Freud, Lacan et la question du sujet
L’énonciation et l’énoncé
Au théâtre, le sujet de l’énonciation est l’acteur, tandis que le sujet de l’énoncé est le dramaturge. Cette distinction permet de poser un cadre pour penser la place du sujet en psychanalyse. Mais si Lacan a redéfini cette question en termes de structure langagière, Freud, lui, proposait une autre division : celle du principe de plaisir et du principe de réalité.
Dans la théorie freudienne, la formation du sujet, de son jugement et du développement de sa pensée repose sur une différenciation essentielle entre deux types de jugement : le jugement d’attribution (« bon/pas bon ») et le jugement d’existence (« réel/fantasmé ») de l’objet. Cette distinction est fondamentale pour comprendre comment se constitue le rapport du sujet à la réalité.

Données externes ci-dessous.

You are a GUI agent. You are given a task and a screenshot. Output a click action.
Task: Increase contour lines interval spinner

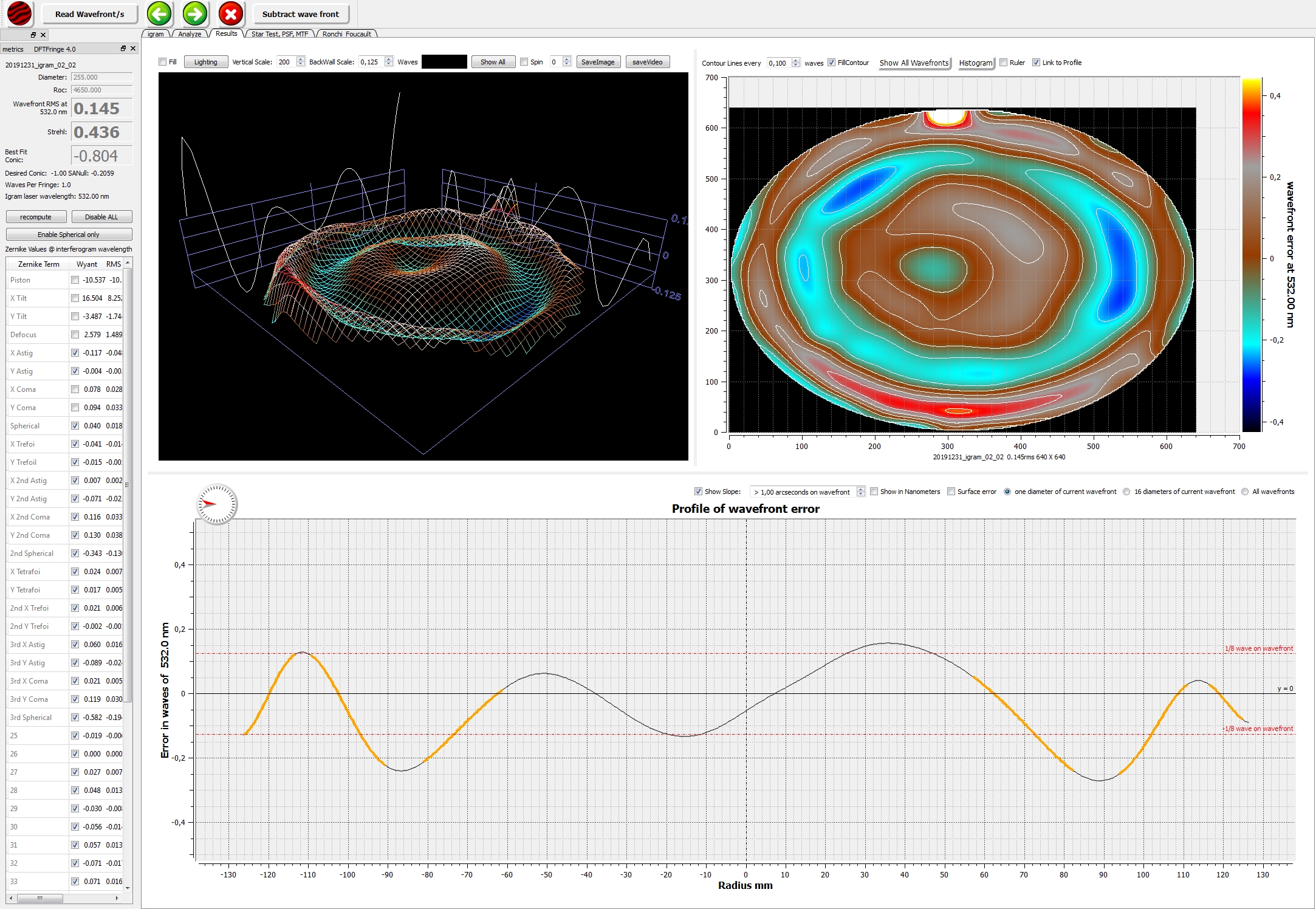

Certes, le complexe d’Œdipe, l’interdit de l’inceste et la menace de castration ne constituent pas l’origine du monde. Freud, mieux que quiconque, savait que c’est la différence sexuelle qui distingue l’homme de l’animal. Toutefois, son analyse du petit Hans a montré que cette différence sexuelle ne joue aucun rôle déterminant dans la période infantile. C’est l’Œdipe, et lui seul, qui permet de distinguer l’homme civilisé de l’homme barbare, l’homme éduqué du non-éduqué.
La parole freudienne : entre réalité et sublimation
Freud n’a jamais affirmé que le mot pouvait tuer la chose. Au contraire, le mot fait exister la chose, car le signifiant garantit la réalité effective du signifié. En psychanalyse, cette prise en compte du langage implique une responsabilité éthique : le psychanalyste doit s’assurer que le patient suspende toute décision vitale durant la cure. Il devient ainsi garant d’un espace où la parole opère.
Le transfert, moteur de la cure, est aussi son principal obstacle. Freud insiste sur la vigilance nécessaire face à la compulsion de répétition. Le patient se remémore et travaille (durcharbeiten) dans la relation analytique les dynamiques inconscientes de son conflit psychique infantile. Mais s’il rejoue ces conflits dans le transfert à l’analyste ou pire, dans sa vie quotidienne, il y a là un risque majeur. C’est pourquoi Freud s’oppose à une libre expression du transfert, contrairement aux analystes qui l’ont suivi. Freud ne parle jamais d’acting out mais toujours de passage à l’acte (Agieren), lorsque le patient répète inconsciemment un conflit refoulé au lieu de s’en souvenir et de le mettre au travail.
Le dernier poète et la survivance du désir
Freud pose une question troublante dans sa réflexion sur le poète : « Mourra le dernier homme quand mourra le dernier des poètes ». Cette phrase, à la fois équivoque et prophétique, suggère que le poète est le dernier survivant de l’humanité. Son désir persiste là où les autres hommes échouent à sublimer. Le dernier poète sera le dernier homme parce qu’il sera le dernier à désirer.
Cette interrogation freudienne invite à penser le lien entre sublimation et psychopathologie. Le poète, par sa capacité à transformer ses conflits en création, incarne cette ultime résistance face à l’effondrement du désir. Mais alors, quel est le prix de cette position extrême ? Freud nous laisse sur cette énigme, où le destin du sujet se joue entre parole et silence, entre répétition et élaboration, entre vie et mort.